[Excerpts from a dataset]

•••••

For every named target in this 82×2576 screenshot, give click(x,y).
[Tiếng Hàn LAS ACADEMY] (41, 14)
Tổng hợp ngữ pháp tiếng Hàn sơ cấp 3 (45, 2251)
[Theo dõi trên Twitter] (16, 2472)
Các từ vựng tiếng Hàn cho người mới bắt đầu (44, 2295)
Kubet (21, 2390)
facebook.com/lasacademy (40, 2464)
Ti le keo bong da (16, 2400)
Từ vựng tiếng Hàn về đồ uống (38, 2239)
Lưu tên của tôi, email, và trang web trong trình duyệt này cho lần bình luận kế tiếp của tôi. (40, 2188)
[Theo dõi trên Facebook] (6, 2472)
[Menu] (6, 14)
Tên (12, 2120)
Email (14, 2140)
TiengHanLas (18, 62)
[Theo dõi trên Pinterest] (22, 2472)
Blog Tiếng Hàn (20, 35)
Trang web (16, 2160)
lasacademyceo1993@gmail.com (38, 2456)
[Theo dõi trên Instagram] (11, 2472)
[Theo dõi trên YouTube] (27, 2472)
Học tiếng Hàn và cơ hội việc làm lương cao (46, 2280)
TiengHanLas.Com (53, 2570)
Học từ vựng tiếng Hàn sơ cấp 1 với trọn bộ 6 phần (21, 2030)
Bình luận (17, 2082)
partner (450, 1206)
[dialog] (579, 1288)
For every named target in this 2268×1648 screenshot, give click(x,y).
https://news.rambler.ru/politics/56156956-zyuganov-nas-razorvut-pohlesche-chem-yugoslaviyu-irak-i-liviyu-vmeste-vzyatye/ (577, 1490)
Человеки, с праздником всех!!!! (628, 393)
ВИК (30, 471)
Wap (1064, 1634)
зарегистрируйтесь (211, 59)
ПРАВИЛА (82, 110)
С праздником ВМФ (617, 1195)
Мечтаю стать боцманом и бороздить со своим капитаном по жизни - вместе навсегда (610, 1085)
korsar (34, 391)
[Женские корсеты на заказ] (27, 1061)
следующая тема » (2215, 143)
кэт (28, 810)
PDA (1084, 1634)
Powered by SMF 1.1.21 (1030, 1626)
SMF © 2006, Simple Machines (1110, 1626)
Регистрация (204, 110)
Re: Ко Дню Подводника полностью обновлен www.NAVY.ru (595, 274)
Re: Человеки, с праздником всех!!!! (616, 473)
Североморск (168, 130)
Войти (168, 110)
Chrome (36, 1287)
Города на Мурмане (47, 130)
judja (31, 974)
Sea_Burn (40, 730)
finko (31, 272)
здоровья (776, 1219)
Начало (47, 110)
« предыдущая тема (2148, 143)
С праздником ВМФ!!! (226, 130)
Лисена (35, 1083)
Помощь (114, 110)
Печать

•••••

§ **Problem to work on**
Between the first line of the entries above and the line with "Email (14, 2140)", both included, copy every line exactly and nothing outside that range.

§ **Solution to this problem**
For every named target in this 82×2576 screenshot, give click(x,y).
[Tiếng Hàn LAS ACADEMY] (41, 14)
Tổng hợp ngữ pháp tiếng Hàn sơ cấp 3 (45, 2251)
[Theo dõi trên Twitter] (16, 2472)
Các từ vựng tiếng Hàn cho người mới bắt đầu (44, 2295)
Kubet (21, 2390)
facebook.com/lasacademy (40, 2464)
Ti le keo bong da (16, 2400)
Từ vựng tiếng Hàn về đồ uống (38, 2239)
Lưu tên của tôi, email, và trang web trong trình duyệt này cho lần bình luận kế tiếp của tôi. (40, 2188)
[Theo dõi trên Facebook] (6, 2472)
[Menu] (6, 14)
Tên (12, 2120)
Email (14, 2140)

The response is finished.